I like fish. I like dogs better, but I like fish. This can be demonstrated by the three goldfish at home who are named Spot, Fido and Rex. I have a new Beta in my office whose name is Butch.
My old Beta (whose name was Kali, Hindu god of death, destruction and chaos) died and metaphorically speaking, left big shoes for Butch to fill. I do a lot of counseling and have found that setting the Beta bowl down close to the kids helps to keep them quiet.
Betas are great pets because they eat so little and require so little care. In the wild, they live in individual puddles for months on end, waiting for food to drop into their tiny territory.
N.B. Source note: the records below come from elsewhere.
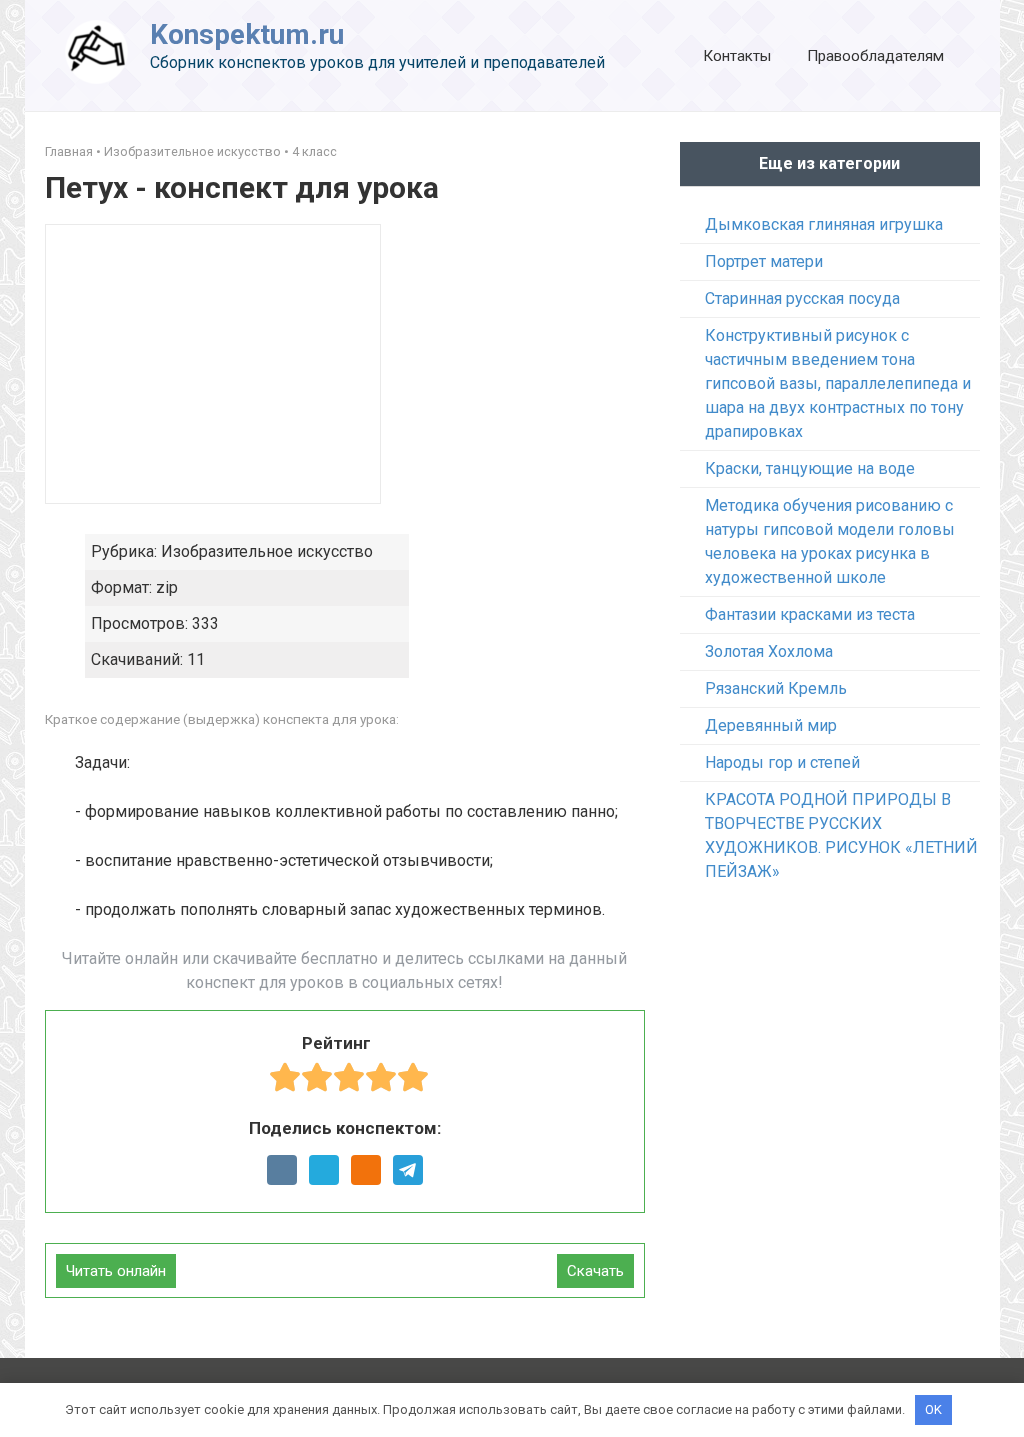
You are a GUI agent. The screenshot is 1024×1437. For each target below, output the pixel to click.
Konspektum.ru (247, 34)
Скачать (595, 1271)
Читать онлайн (116, 1271)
They live most of their lives on pause, and when food or rain arrives, they have to suddenly spring to life and get everything done in a few moments or days.
Because Betas have this lifestyle wired into their puny brains, Butch exhibits behavior that demonstrates a level of rudeness that is simply uncalled for. I have provided him with a beautiful bowl with glass beads in the bottom and I feed him on a regular basis. Regardless, every time I drop his food into his bowl, he leaps for it as though it’s the last food he’ll ever have. As he snatches the food, I swear I can hear him snarl. He gulps the food down so fast I guarantee he doesn’t even taste it! He doesn’t trust me to feed him again tomorrow.
This is understandable in a tiny fish with the brain the size of a pea. It’s ridiculous when humans portray the same lack of faith. We snatch and grab, worry, connive and manipulate. We gulp life down so fast we don’t have time to truly enjoy it. We need to believe that God will take care of us. He will give us our daily bread.[1] Sufficient to the day is the evil thereof.[2] As they say in Yiddish, “Deigeh nisht! “- Don't worry!